The Private Business Boom

Imagine for a moment that the largest segment of the population were reaching the age of retirement and looking to transition out of their small – mid sized businesses. Let’s also assume that the proprietors’ successors have very little, if any, interest in the family business.  Now for fun, let’s toss in very low interest rates, a recent recession that is motivating most proprietors to consider an exit, and a rebounding economy.  Finally, let’s also hypothesize that the majority of the private equity sector entirely ignores this segment of the market. As an investor, does this sound too good to be true? 

Of course it does, but it is present day reality. With the resurgence of the economy and relatively low interest rates, a new opportunity is growing within the business community. An increasing number of baby boomer entrepreneurs are ready to slow down, retire and spend more time outside of their businesses. In some cases, they are realizing they are holding the business back and the business could grow even more, if someone wanted to take the risk or invest. They are ready to transition ownership of their company.

As they reach this transition, these baby boomer business owners they have few options. They can turn the business over to one of their children or even grandchildren. But in most cases, the next generation has no interest in the “family business”.

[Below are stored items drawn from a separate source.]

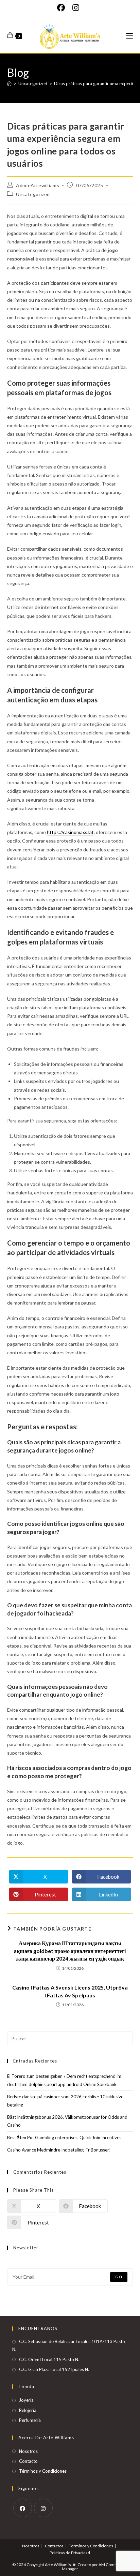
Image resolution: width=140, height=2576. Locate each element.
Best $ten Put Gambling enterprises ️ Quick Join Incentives (64, 2137)
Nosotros (28, 2451)
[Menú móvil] (129, 36)
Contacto (28, 2461)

Others are realizing the business may be best in the hands of someone completely new, a competitor or another entrepreneur.  It is time to cash in on their years of hard work, long days and challenging risks.  The down turn of 2008 and 2009 caused many of these entrepreneurs to recognize how fragile the security of owning their own business might really be.  Acknowledging this is the basis of their retirement and most of their liquid wealth, they are looking to realize the fruit of their labor.

We are seeing a significant uptick in merger and acquisition activity in the lower market. Reports indicate a 68% increase in transaction volume in 2013. Without question, there is pent up volume of businesses that survived the recession that have been waiting to stabilize their business and benefit from the uptick in the market.  In the run up to the recession, many had considered the possibility and were waiting for just one more year, or that next contract or machine. That window closed abruptly and these owners were stuck until the past couple of years.

This trend is not expected to end any time soon.